Do we deny cancer care to my aunty Lorna who smoked her whole adult life? Do we write-off her illness as self-inflicted and her care as doomed to fail? Hell no! We fight the good fight. We allocate resources, we build the Peter McCallum Cancer Centre, we research, we give a damn. We reduce harm as a matter of principle. Let’s get over the stigma and do a bit more of that in the field of addiction.

We are in a period of extraordinary reform in the mental health sector. Don't let addiction be an afterthought.

Patrick Lawrence
Chief Executive Officer

 


Recovery is often linked to social inclusion

“I started attending the Men's Group in February 2020, and I have been doing weekly sessions for over a year now. I struggle with mental health, isolation and disconnection, Benn's weekly topics groups help me stay connected to like-minded people struggling with similar experiences. It is a safe space where I can be myself and discuss my challenges, struggles and successes” – Duan

Isolation and loneliness have a significant exacerbating effect on addiction and mental health. And the opposite holds true as well – addiction may be the cause of isolation.

Growing up in out-of-home care, with parents suffering from addiction or in extreme poverty, most First Step clients have histories of childhood trauma including neglect and abuse. These kinds of experiences impair a person’s ability to form trusting and meaningful relationships later in life.

People recovering from addiction typically cite stress as their primary trigger for cravings. Social connection is one of the best buffers against stress - it relieves the stress of isolation, creates more resources available to solve problems, and relieves health problems linked to chronic loneliness such as high blood pressure, poor immune function and heart disease. These health problems are already aggravated by substance and alcohol use.

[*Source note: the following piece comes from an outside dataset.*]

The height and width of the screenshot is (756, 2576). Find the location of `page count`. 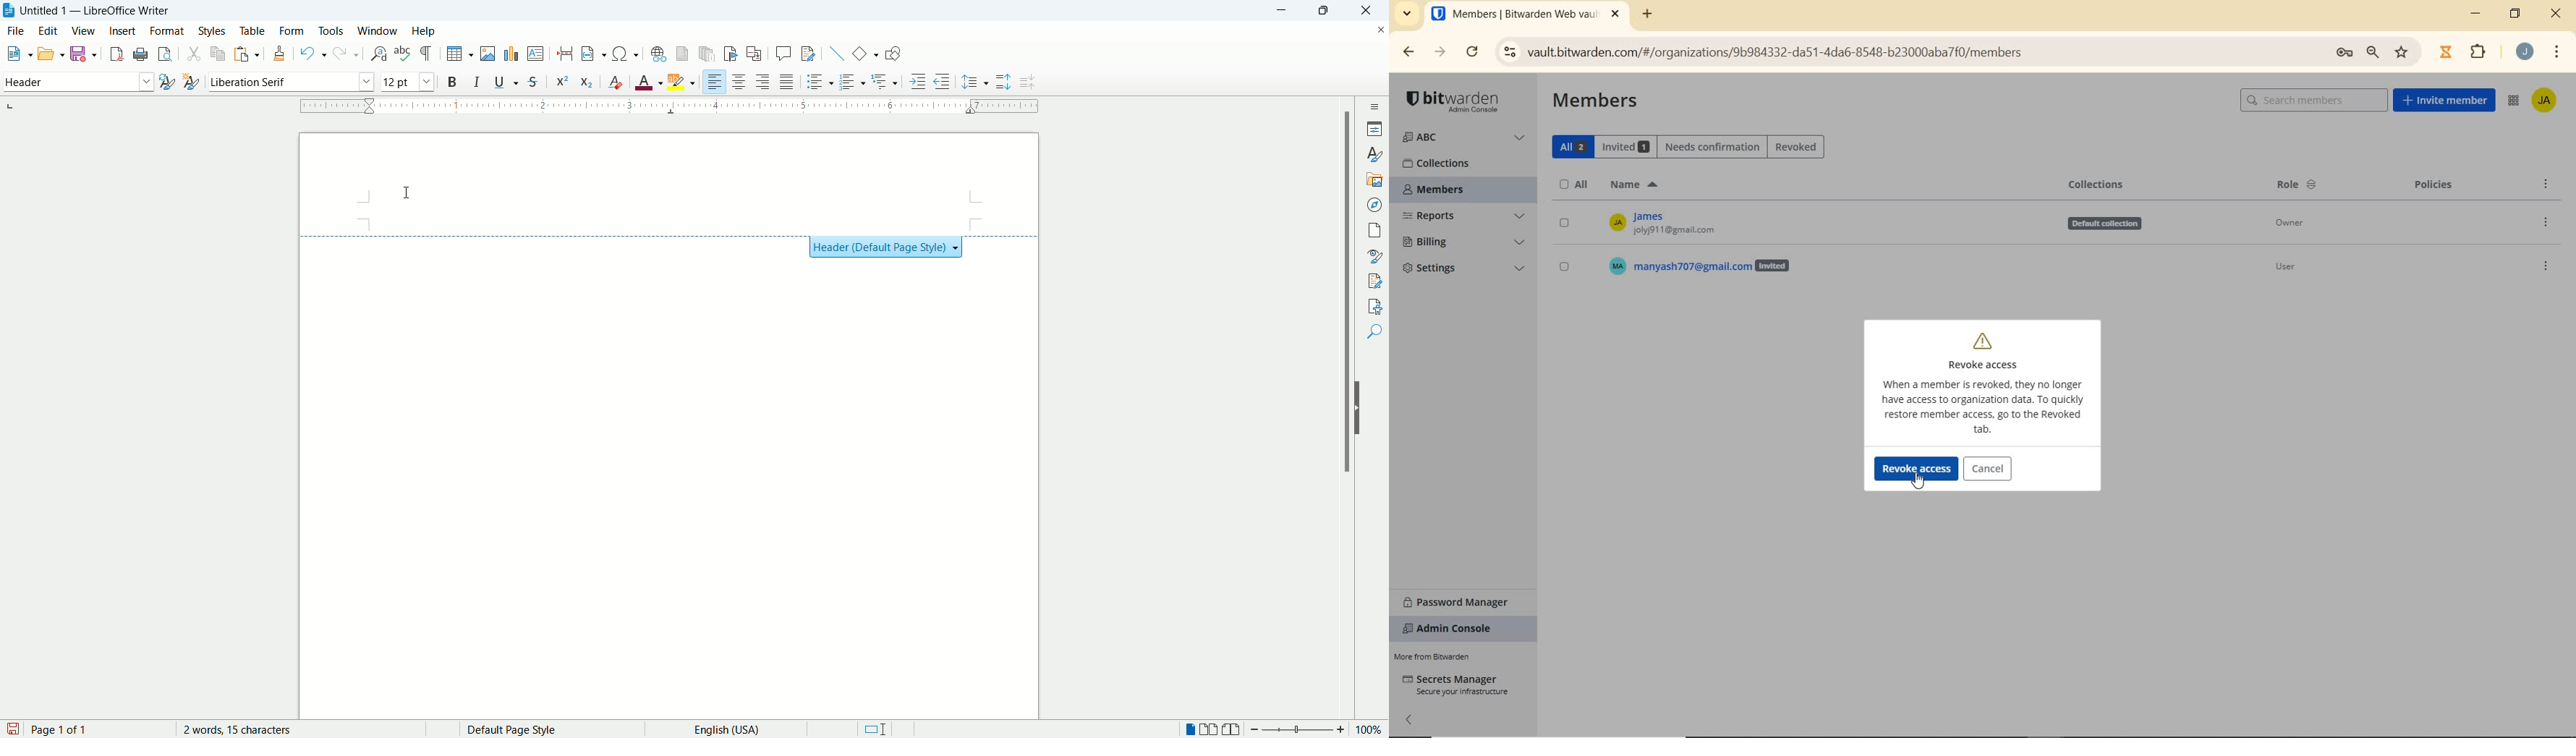

page count is located at coordinates (102, 729).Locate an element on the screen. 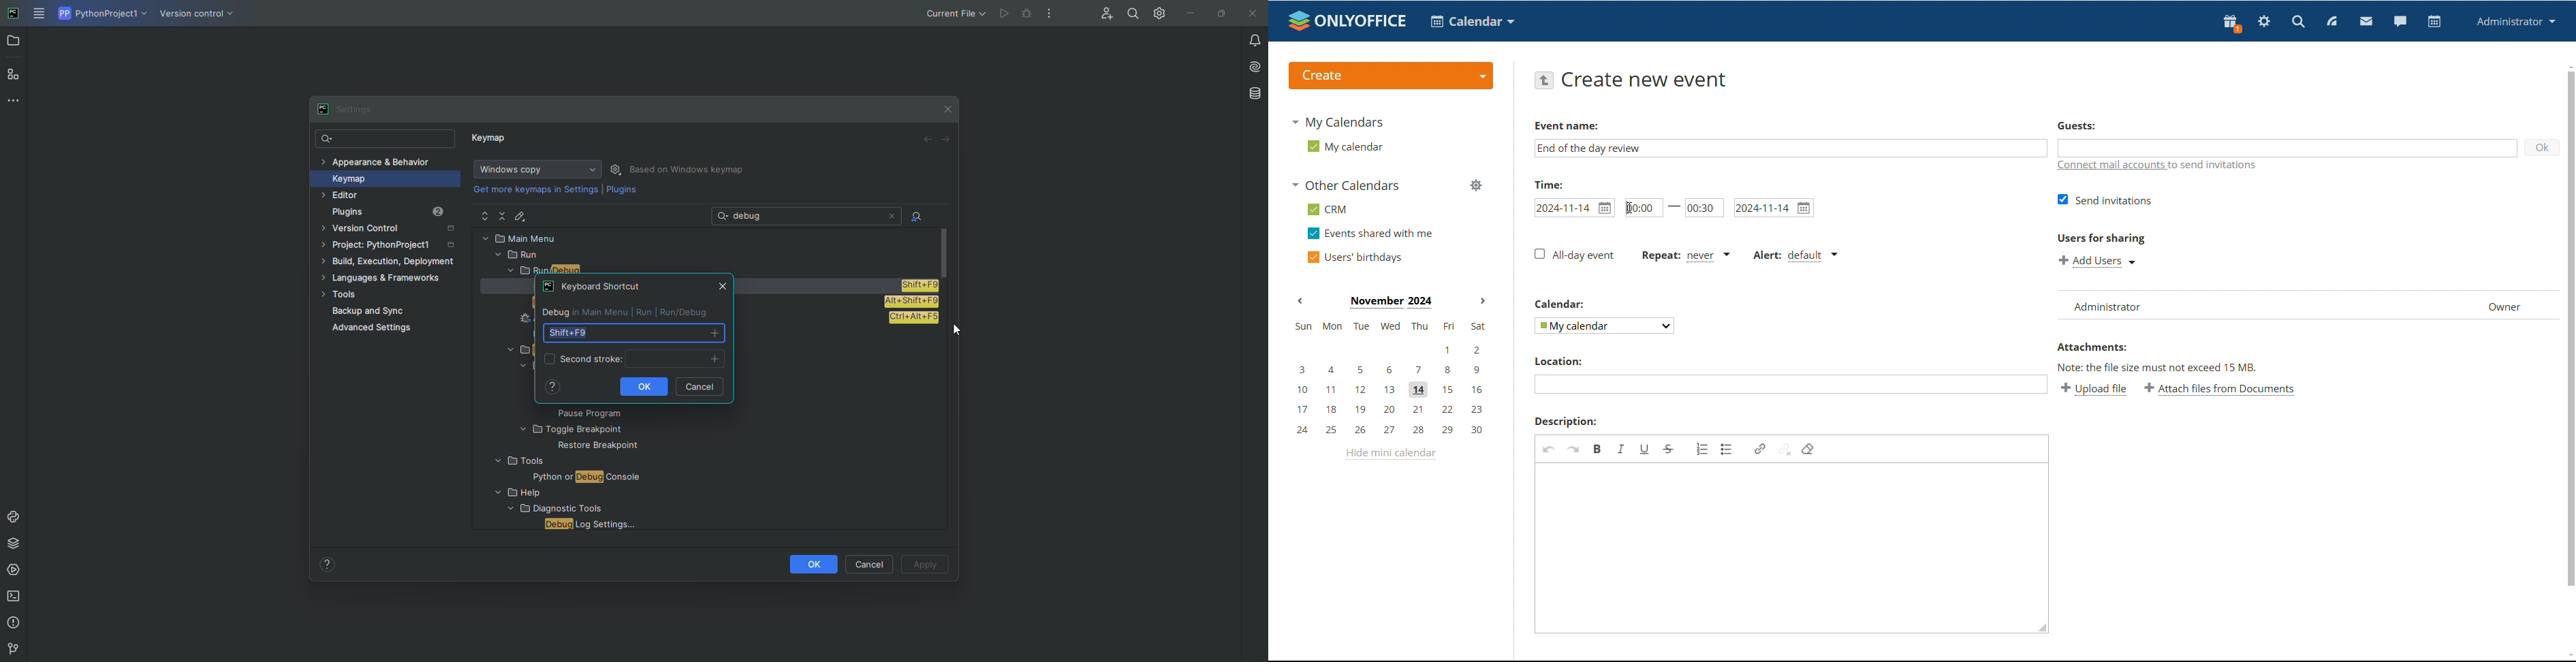 The height and width of the screenshot is (672, 2576). shortcut is located at coordinates (910, 302).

People rarely recover from addiction in isolation. Recovery is often closely related to social inclusion and meaningful connection with community. For many people, it means finding new networks of people who can support their journey.

With the exceptional generosity of the Marian and E.H. Flack Trust, First Step ran a men’s group throughout 2020 with great success.

“The Marian and EH Flack Trust has supported First Step for a number of years as we can see the multi-disciplinary approach is making a significant difference to many lives. We are impressed by the brave and innovative approach being taken by First Step to address all issues encountered by their clients.

The Trust was very pleased to contribute to the St Kilda’s men’s group in 2019/20. This program was a resounding success and the online delivery required due to COVID resulted in the program being accessible to even more participants.”
– Alison Beswick, Executive Officer, Marian and E.H. Flack Trust

Facilitated by a mental health/AOD therapist, parts of the group were self-directed by participants and their needs, whilst other elements were structured drawing on a range of treatment interventions including cognitive behavioural therapy, motivational interviewing and psychoeducation. There was a range of topics including values/beliefs, defining family, connection, positive personal characteristics, emotional intelligence, communication, identifying needs versus wants, goal setting, family violence, addiction, mental health, legal issues, social outings and parenting – just to name a few.

Initially run face to face from the Christ Church Community Centre, the group quickly adapted to online sessions when COVID-19 forced a lockdown.